Ganz unabhängig von dieser Gerichtsentscheidung ist, die in der Überschrift gestellte Frage, höchst aktuell. In der Praxis könnte eine arbeitgeberseitige Anordnung rechtmäßig sein, wenn sie verhältnismäßig ist. Bei der Prüfung der Verhältnismäßigkeit sind die unterschiedlichen Interessen von Arbeitgeber und Arbeitnehmer gegeneinander abzuwägen. Einerseits muss der Arbeitgeber betriebliche Maßnahmen umsetzen, um die Gesundheit seiner Belegschaft zu schützen. Auf der anderen Seite besteht das Recht auf körperliche Unversehrtheit und Selbstbestimmtheit der Arbeitnehmer, die bei den PCR-Testabstrichen betroffen ist. Experten zufolge könnten die Interessen des Arbeitgebers gegenüber dem „eher kleinen Eingriff durch den Abstrich überwiegen, wenn es sich für die Mitarbeiter, die ihre Tätigkeit nur vor Ort durchführen können, nicht vermeiden lässt, dass sie in einer Werkshalle aufeinandertreffen und hohe Infektionszahlen vorliegen“, so beispielsweise Dr.
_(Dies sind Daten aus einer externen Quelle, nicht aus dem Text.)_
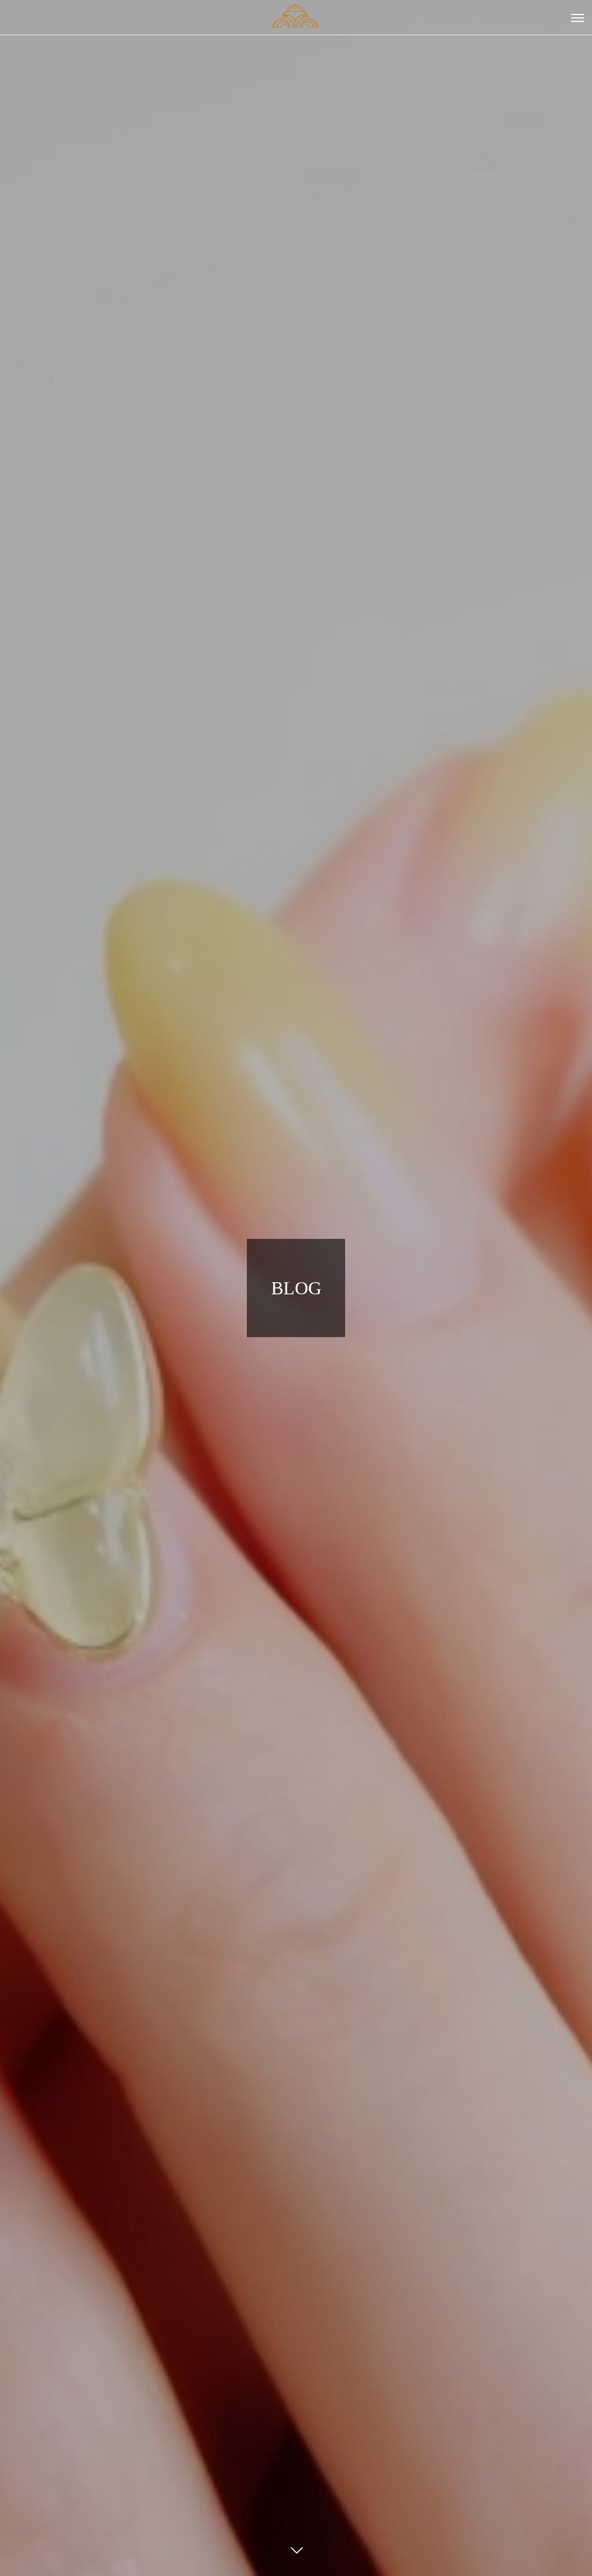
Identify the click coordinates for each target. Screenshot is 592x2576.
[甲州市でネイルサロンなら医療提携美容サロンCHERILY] (296, 17)
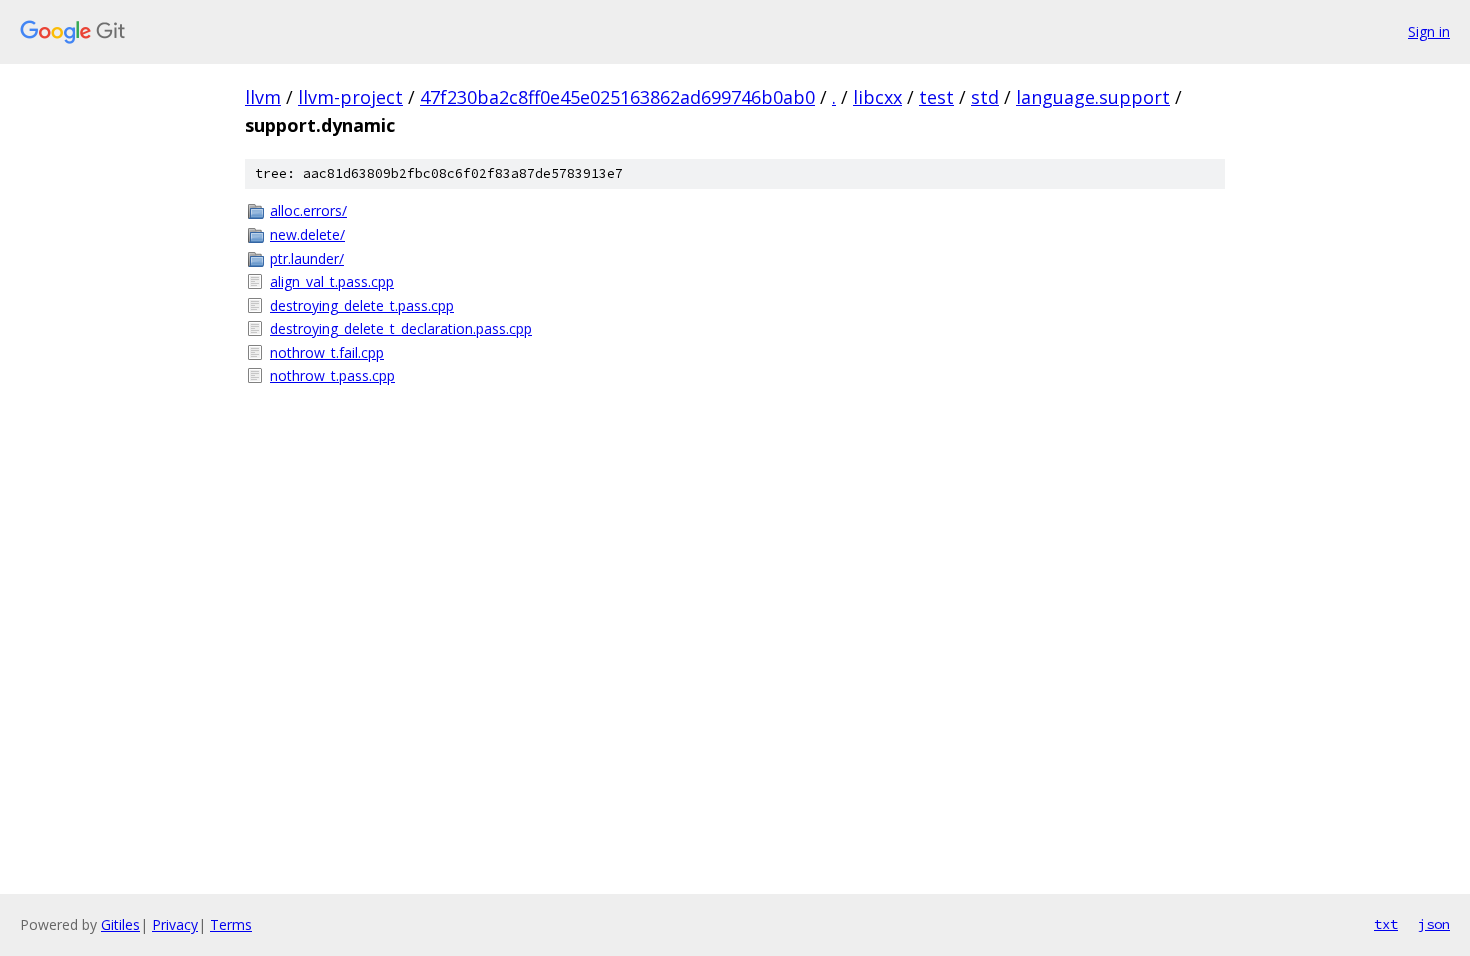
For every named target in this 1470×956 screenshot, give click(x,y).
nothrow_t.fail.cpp (327, 352)
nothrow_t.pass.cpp (332, 375)
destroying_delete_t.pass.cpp (362, 305)
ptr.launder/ (307, 258)
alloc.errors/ (308, 210)
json (1434, 924)
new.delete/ (307, 234)
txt (1386, 924)
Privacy (175, 924)
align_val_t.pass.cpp (332, 281)
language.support (1093, 97)
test (936, 97)
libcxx (877, 97)
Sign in (1429, 31)
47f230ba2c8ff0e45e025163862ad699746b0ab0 (617, 97)
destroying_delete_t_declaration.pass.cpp (401, 328)
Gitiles (120, 924)
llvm (263, 97)
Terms (231, 924)
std (985, 97)
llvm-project (350, 97)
Alexandra Henkel, Fachanwältin für Arbeitsrecht. Prof. Dr. Markus Stoffels von der Universität Heidelberg meint, dass „die Vorlage eines PCR-Tests als milderes Mittel gegenüber einem Impfnachweis jedenfalls dann angeordnet (oder in einer Betriebsvereinbarung geregelt) werden kann, wenn sie anlassbezogen erfolgt (Verdachtsfälle, Rückkehr aus Risikogebiet, besonders hohe 7-Tages-Inzidenz usw.), durch geschultes Fachpersonal erfolgt und der Arbeitgeber die Kosten übernimmt“.

Es bleibt abzuwarten, ob und inwieweit der Gesetzgeber und die Rechtsprechung den Arbeitgebern in Zukunft Testpflichten aufgeben.